Root causeSymptomsFix
Outdated statisticsOptimizer estimates 1 row but processes 1 million; tiny grant request causes frequent spillsUpdate statistics regularly, especially after large data changes
Concurrent large queriesMultiple memory-intensive reports run simultaneously; later queries queue on RESOURCE_SEMAPHORESchedule memory-intensive report jobs to run sequentially during off-peak hours
Missing indexes on sort/hash operationsComplex JOIN, GROUP BY, or ORDER BY without a covering index forces SQL Server to build large in-memory hash tablesAdd covering or ordered indexes so the optimizer can avoid in-memory sorting
Wide row selectionSELECT * or long text columns inflate memory grant size (memory grant size = estimated rows × average row width)Select only needed columns; break large multi-join queries into simpler steps

SOSNODE memory growth issue

On RDS SQL Server High-availability Edition instances with a Mirroring architecture, particularly small instances (2-core 4 GB or 4-core 8 GB), MEMORYCLERK_SOSNODE_KB may show a slow, continuous upward trend over weeks or months. This growth is unrelated to business workload peaks and does not decrease on its own.

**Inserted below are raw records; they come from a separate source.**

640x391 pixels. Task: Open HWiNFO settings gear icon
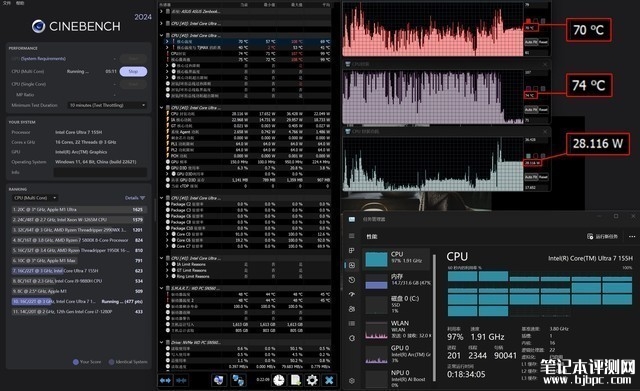click(312, 380)
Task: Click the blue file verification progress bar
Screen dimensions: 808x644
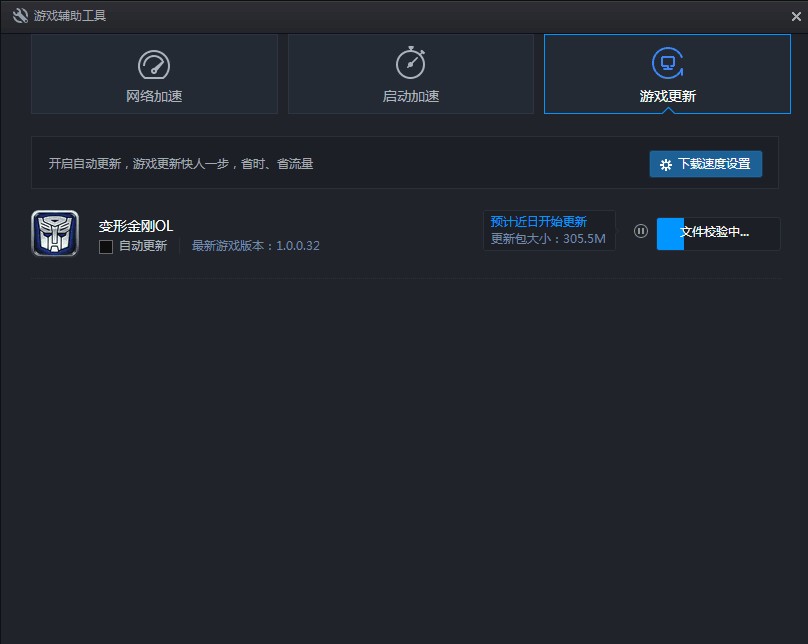Action: pos(670,233)
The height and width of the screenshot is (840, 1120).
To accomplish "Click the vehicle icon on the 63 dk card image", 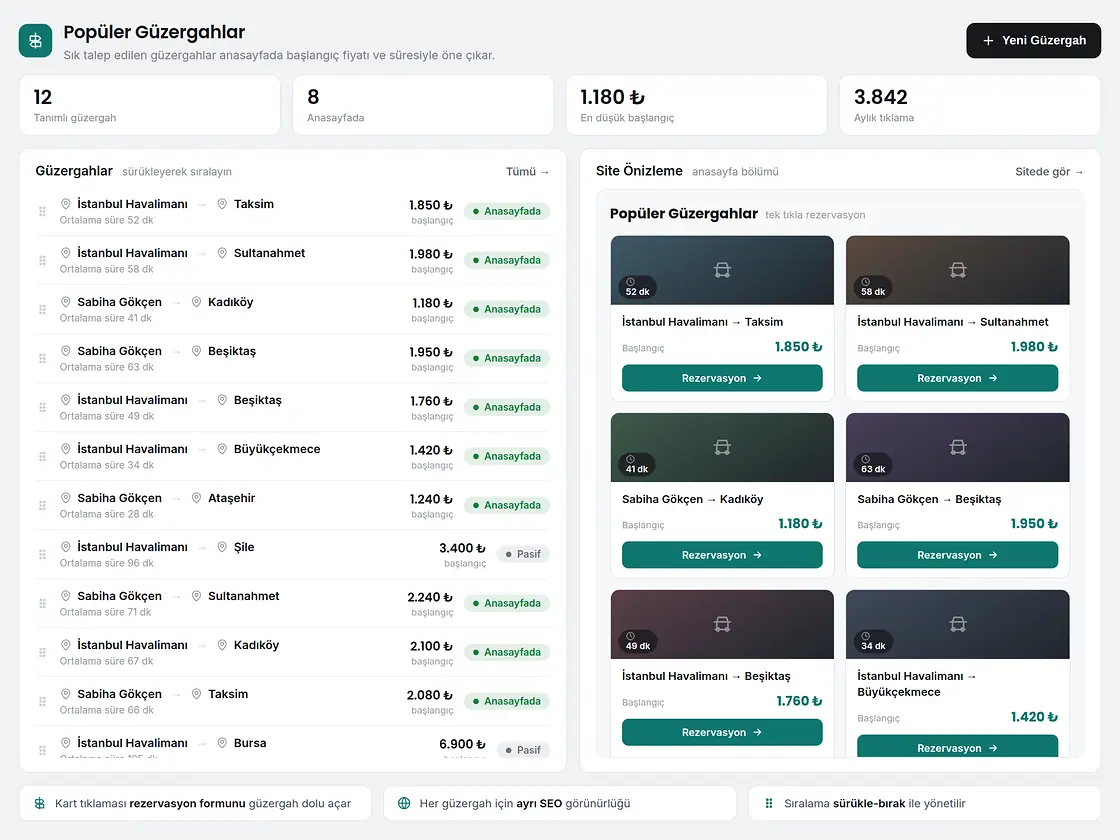I will coord(958,447).
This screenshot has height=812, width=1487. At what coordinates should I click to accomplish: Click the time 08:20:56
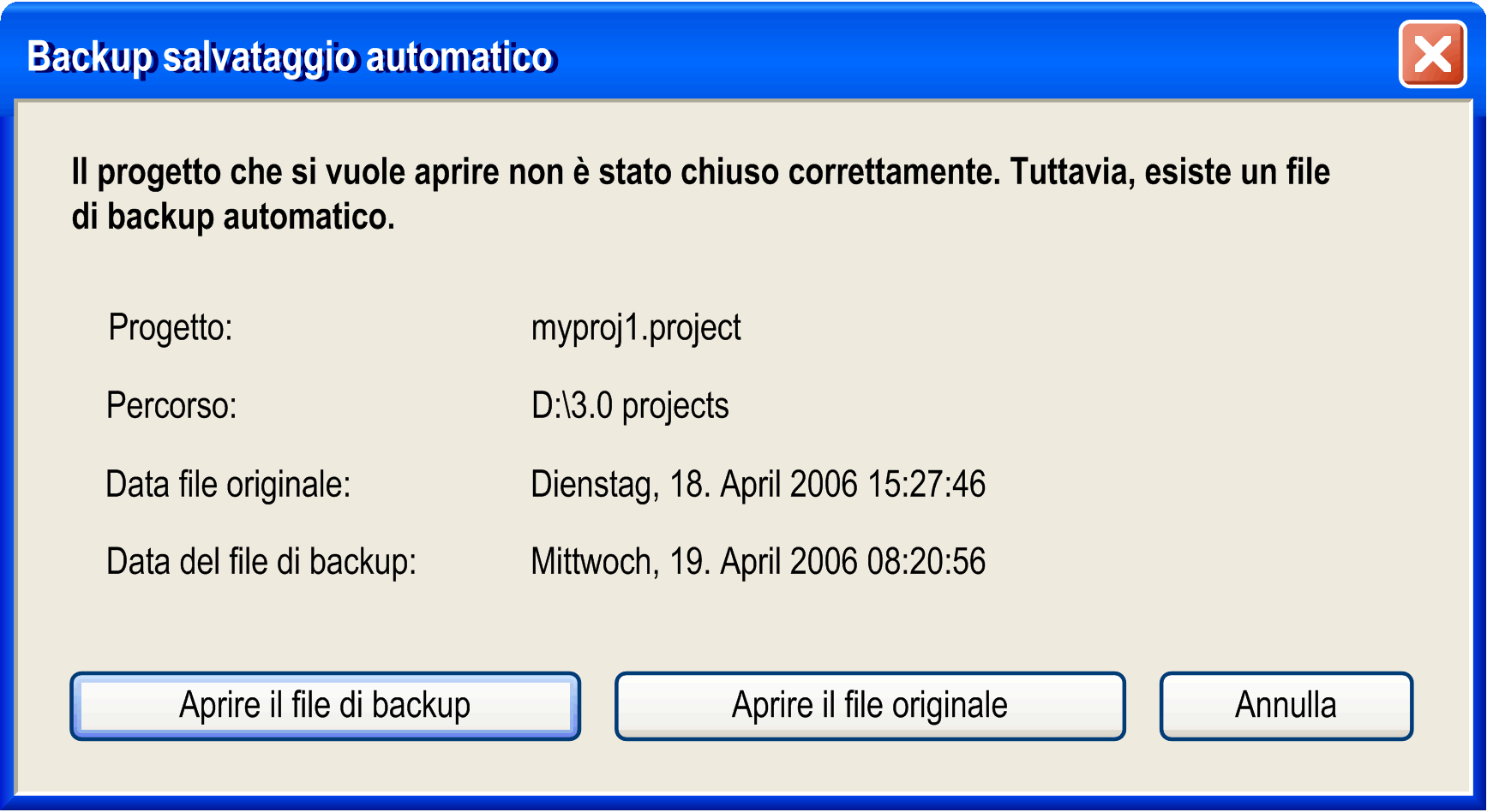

This is a known SOSNODE object memory leak in SQL Server. Microsoft has not completely resolved it across affected versions. The leaked memory counts toward max server memory and reduces the buffer pool, eventually causing a measurable memory bottleneck. A 701 error may appear in the error log as pressure increases.

Mitigation steps:

  1. Upgrade to a later SQL Server version to reduce exposure.

  2. Based on the observed leak rate, schedule a planned restart every 2 to 4 months during off-peak hours to release accumulated leaked memory.

RDS monitors SOSNODE growth automatically. When the metric reaches the threshold, RDS triggers a proactive operations and maintenance (O&M) task. View the corresponding task in the Event Center in the console.